Before launching the study, LoCicero contacted three programs that posted their ethics course syllabi on the Web site of the APA’s Division 2, The Society for the Teaching of Psychology, to ask if the coursework addressed psychologists’ roles in military interrogations.
“They all said the same thing,” LoCicero said. “They just don’t have time to prioritize it, that they felt there were other things that were more commonly encountered by more of their students and so they were focusing on the things that they felt were everyday matters.”
The researchers write that they did not poll all 237 APA-accredited clinical psychology doctoral programs “because we believed there was a risk APA would object to our survey.”
Asked if they were paranoid, LoCicero replied: “I understand your question. People can say paranoid. I don’t think anybody was out to get us, but I don’t think APA would have necessarily been very happy to see these questions put out to the directors of clinical training.”
LoCicero said the authors promised absolute confidentiality to those who responded to the study. She thanked the journal’s publisher, APA Division 48, The Society for the Study of Peace, Conflict and Violence: Peace Psychology.
“I think it was courageous of the journal to publish it,” she said.
“This is not a great finding. It’s not a happy finding,” LoCicero added. “The good news is we don’t think this particular thing is going to be impossible to remedy.”
The study recommends ways to address the gap in ethics education and stop torture from happening in the future.
They include referencing APA’s new “Standards of Accreditation for Health Service Psychology” to guide the systematic inclusion of ethics throughout the curriculum.
Professors can teach the history of APA’s relationship with the DOD and Central Intelligence Agency and educate students to both identify the values embraced by military culture and those in a social justice approach to ethics.
The authors say it would be beneficial for students to engage in debates about a dilemma and then switch sides halfway through to argue for the other side.

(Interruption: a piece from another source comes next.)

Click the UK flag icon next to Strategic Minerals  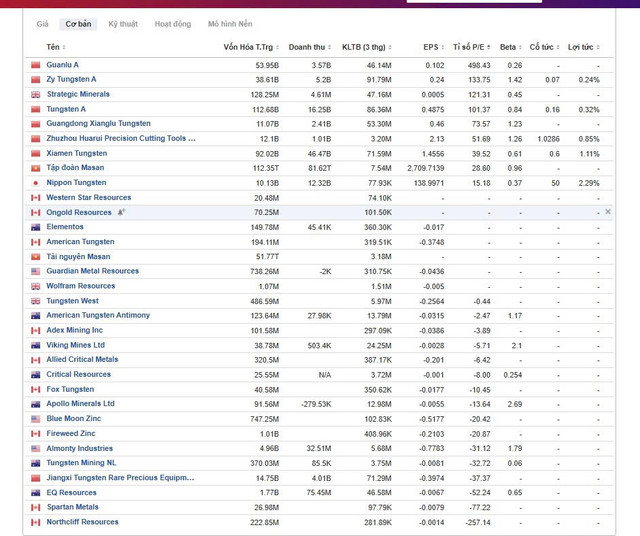click(x=36, y=94)
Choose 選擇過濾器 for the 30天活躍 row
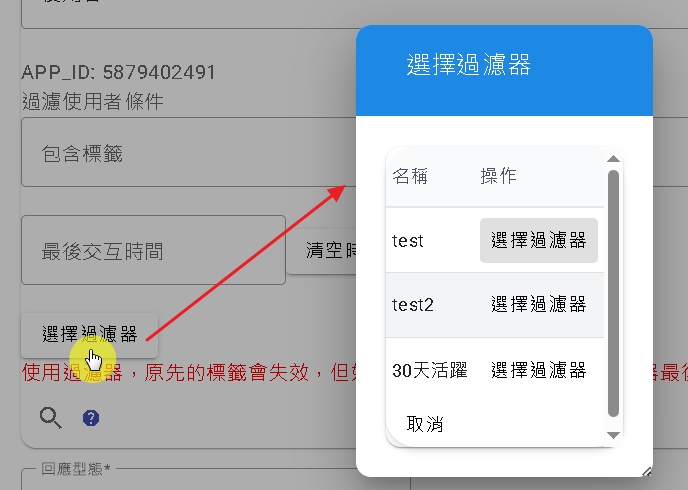 point(538,371)
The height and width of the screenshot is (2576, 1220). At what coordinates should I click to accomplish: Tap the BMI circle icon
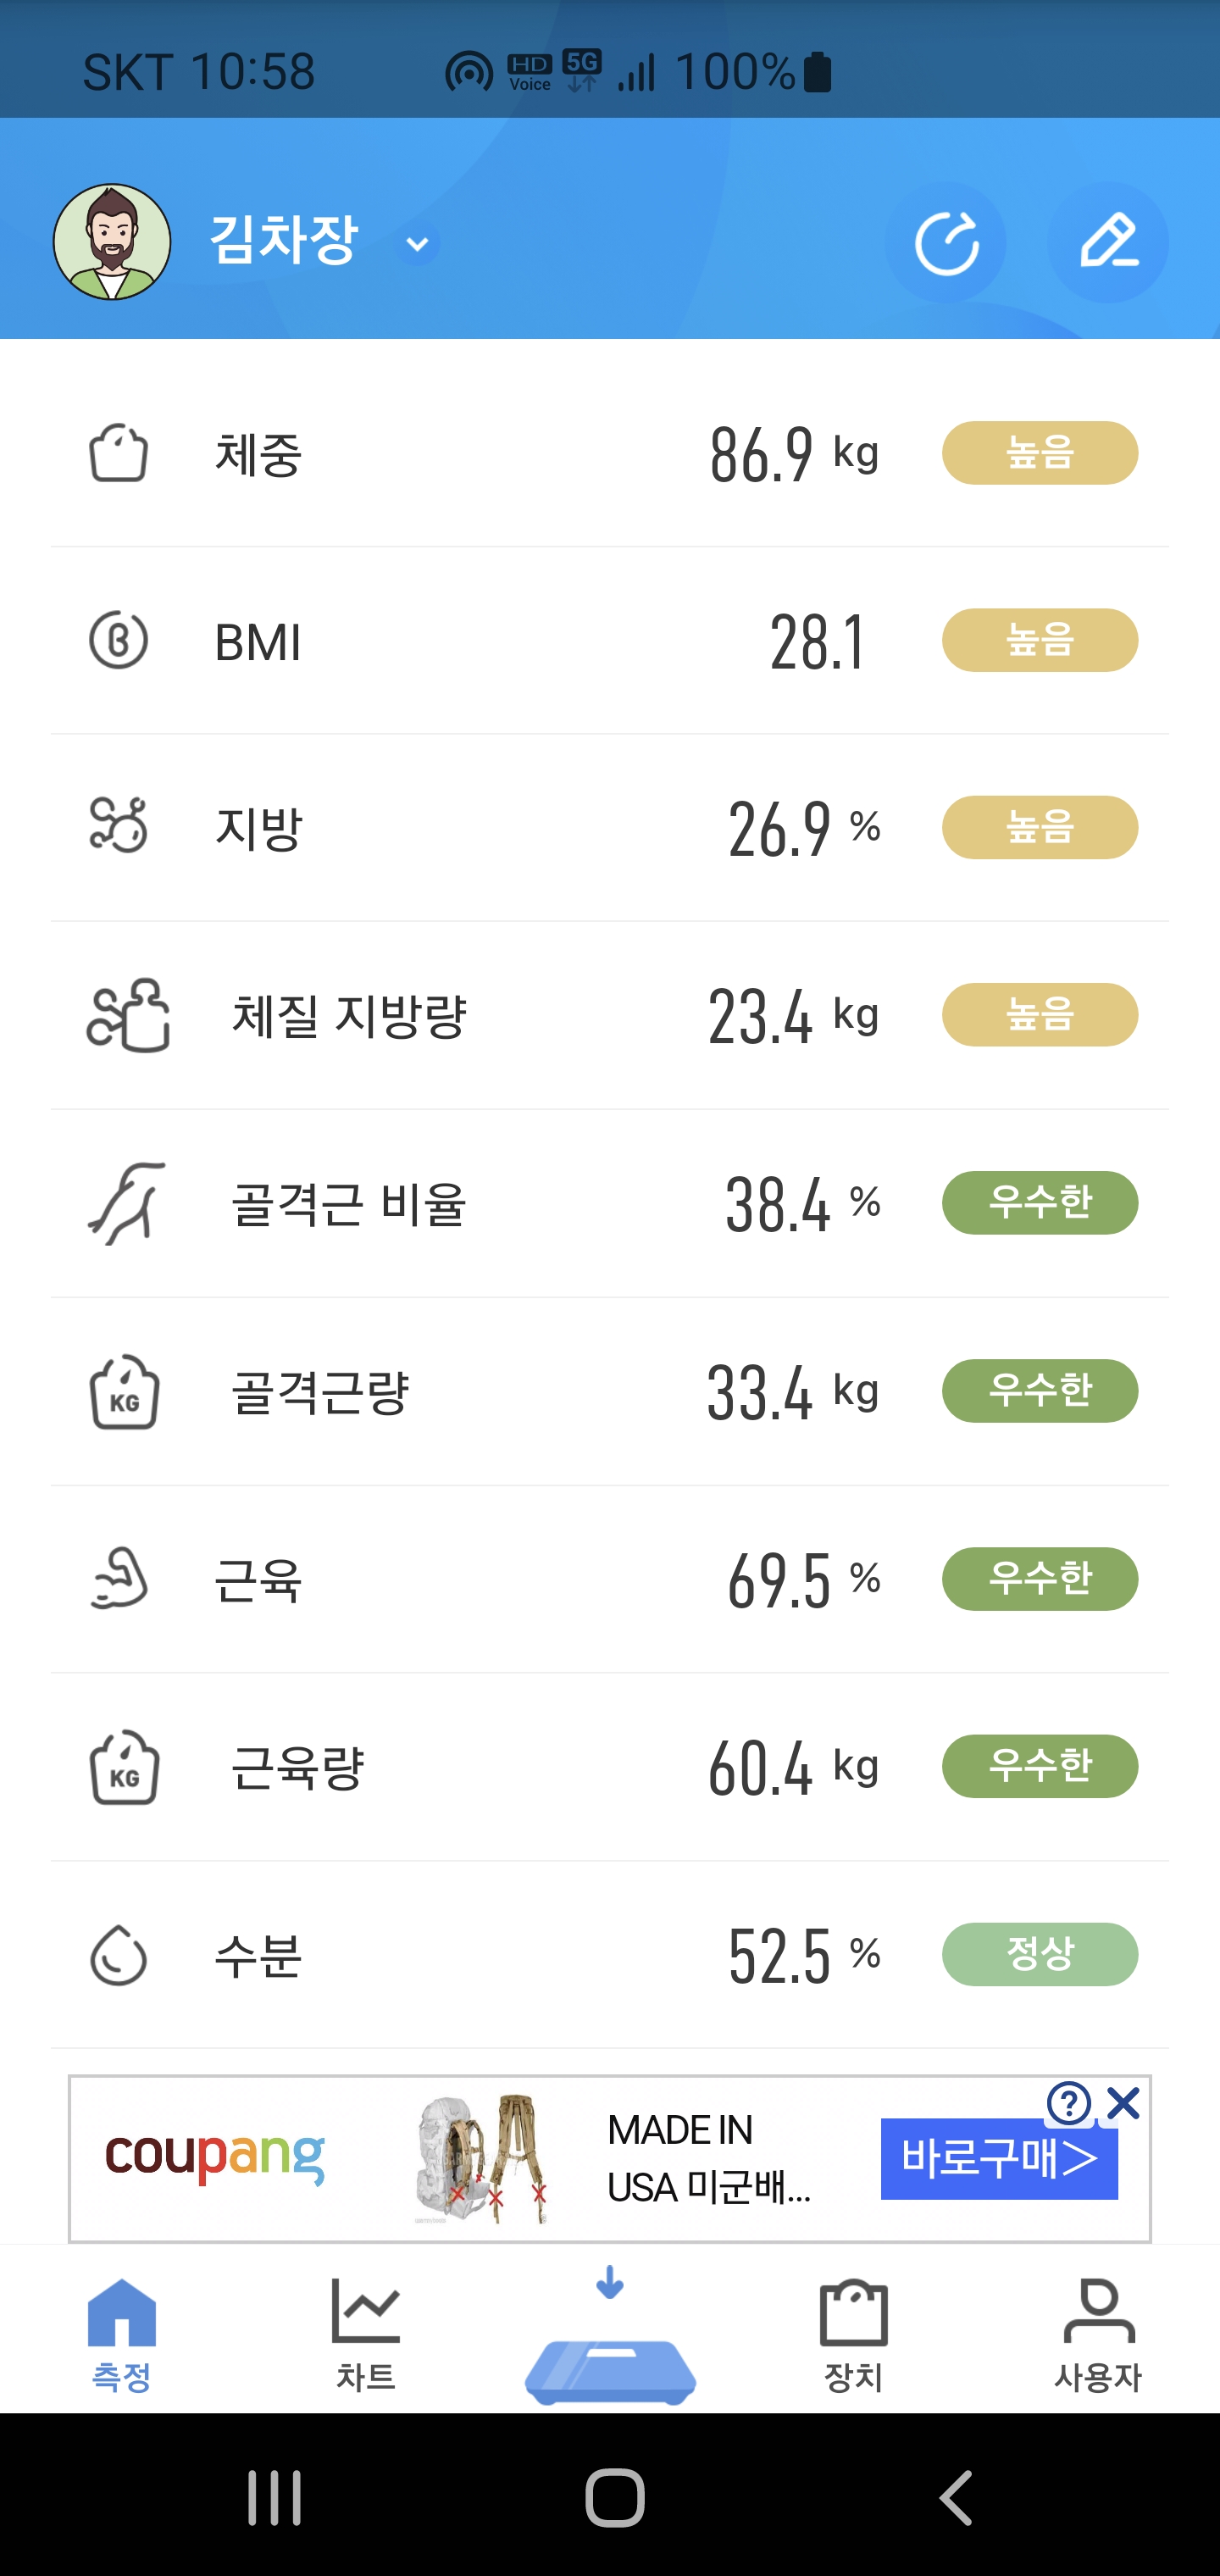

The new Standards of Accreditation includes a requirement that all students and trainees develop skills leading to ethical decision making as one of nine profession-wide competencies (PWCs). In response to an inquiry from New England Psychologist, APA’s Communications Group replied with the following statement:
“The PWCs do not require programs to deliver specific types of training, but provide programs with the opportunity to implement education and training that will deal with the multiple types of situations for which those trained in health service psychology might encounter. Given the diversity of such situations, training at the doctoral level in accredited programs is grounded in the ethical principles of the profession, as well as laws and regulations that are relevant for a range of practice settings. Such training is related to all possible career paths that the profession offers.”